Substance Use and Comorbidities
The combination of substance use disorders and other mental illnesses is widespread. Half of the people who experience a mental illness will also be diagnosed with a substance use disorder at some point in their lives, according to the National Institute on Drug Abuse. The same goes for those first diagnosed with a substance use disorder and later a mental illness. In 2018, 9.2 million Americans had both a substance use disorder and a mental illness, according to the National Survey on Drug Use and Health.

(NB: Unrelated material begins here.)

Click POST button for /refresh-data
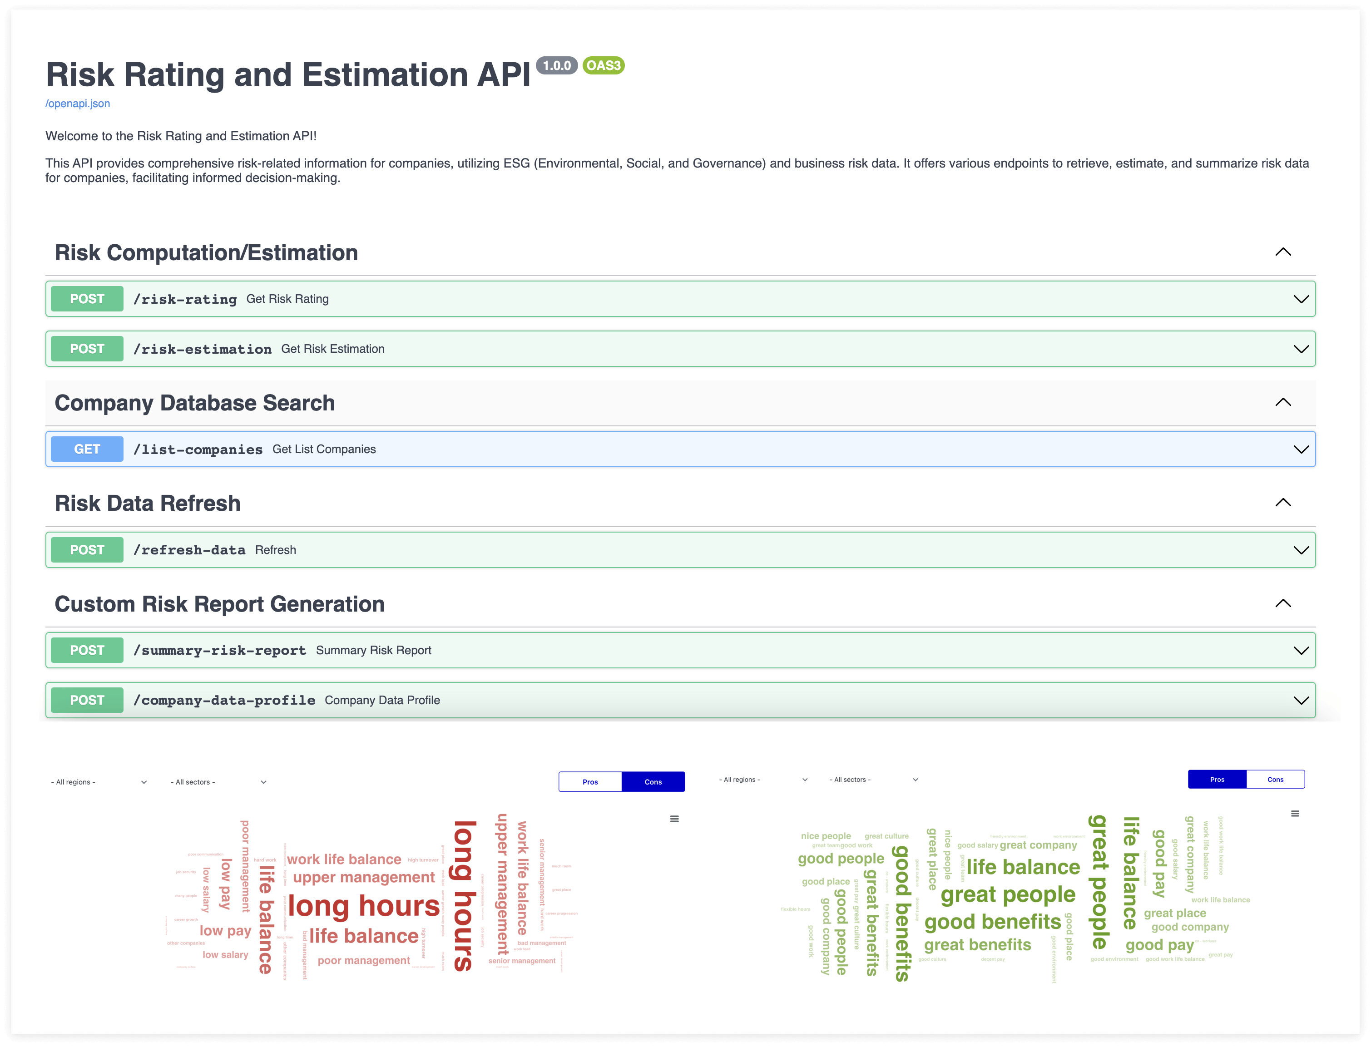 coord(87,550)
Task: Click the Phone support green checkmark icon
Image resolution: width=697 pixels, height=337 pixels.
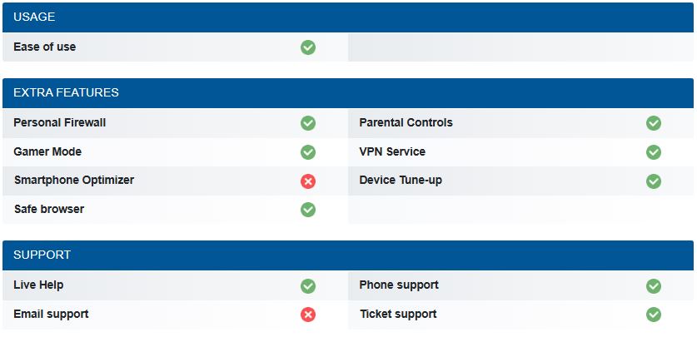Action: [x=654, y=286]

What comes first, a substance use disorder or mental illness?
A person can be first diagnosed with either a substance use disorder or a mental illness. Sometimes they occur concurrently, or they can occur one after the other.
What do co-occurring disorders and dual diagnosis mean?
Co-occurring disorders and dual diagnosis are two related terms. The term co-occurring disorders refers to when an individual has a substance abuse disorder and a mental illness at the same time, such as schizophrenia or depression. The term dual diagnosis describes the same condition.
Why is there overlap in co-occurring disorders?
Two categories can overlap for a few reasons. The same genetic or environmental factors could increase the risk of developing multiple disorders. There’s also evidence that the development of some mental disorders can render the individual more vulnerable to a substance use disorder and vice versa.
The Treatment of Comorbidities
Treatment should center around all the presenting conditions, rather than treating one in isolation. Successful treatment may leverage medications, such as buprenorphine, and behavioral therapies, such as cognitive-behavioral therapy or dialectical behavior therapy.
Continuing research on the relationship between different diseases is critical to developing the most effective treatment approaches. On an individual level, disclosing multiple disorders to a physician is key to achieving successful care.